### [Requirements]
Recast the lines from the one containing "Where should I" through the last line as a Markdown table with the columns No. and Line, numbering each row, skipping blank lines, and leaving the pictures out.

### [Supplied data]

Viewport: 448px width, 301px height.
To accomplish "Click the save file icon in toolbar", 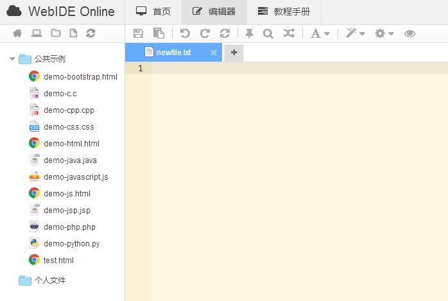I will click(x=138, y=33).
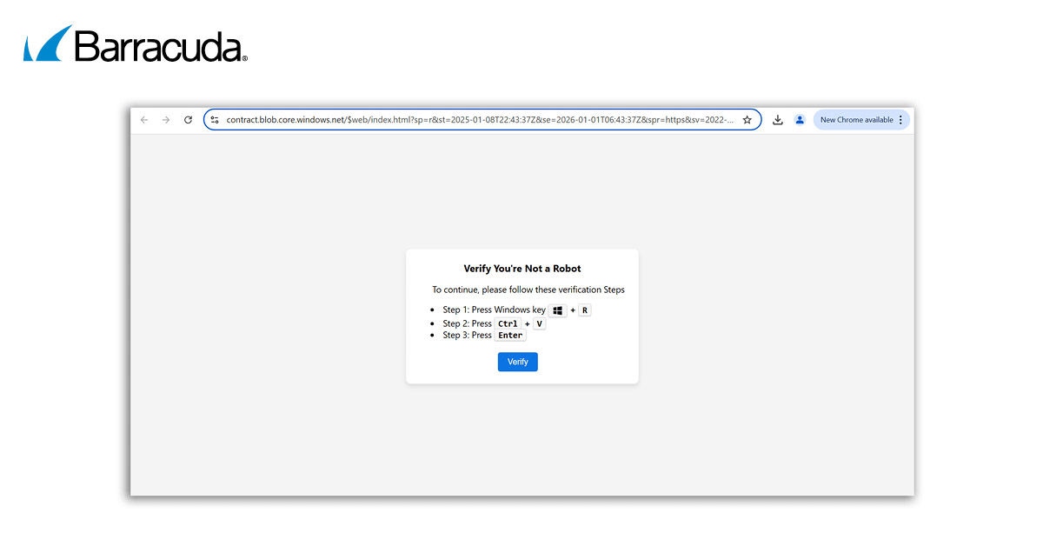Open the Chrome profile avatar

[x=800, y=120]
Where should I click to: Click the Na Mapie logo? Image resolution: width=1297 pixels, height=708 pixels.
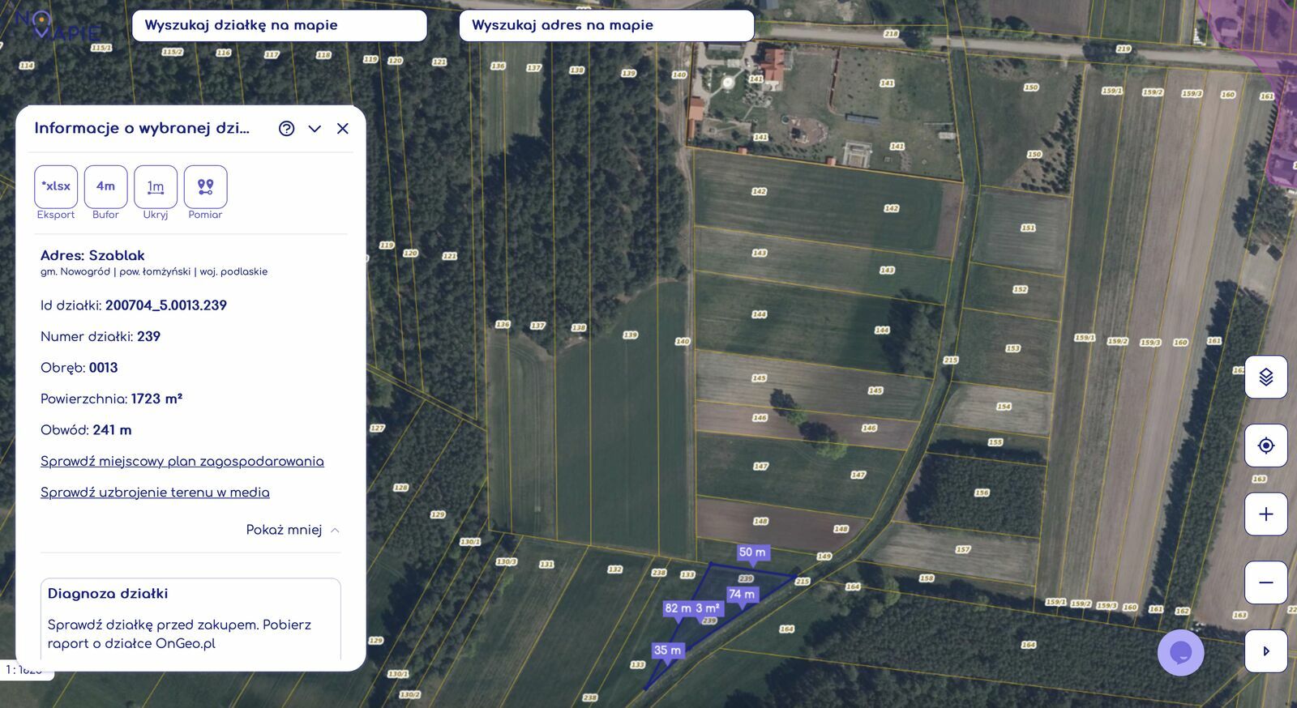pos(57,26)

### [Task solution]
| No. | Line |
|---|---|
| 1 | Where should I click to: Click the Na Mapie logo? Image resolution: width=1297 pixels, height=708 pixels. |
| 2 | pos(57,26) |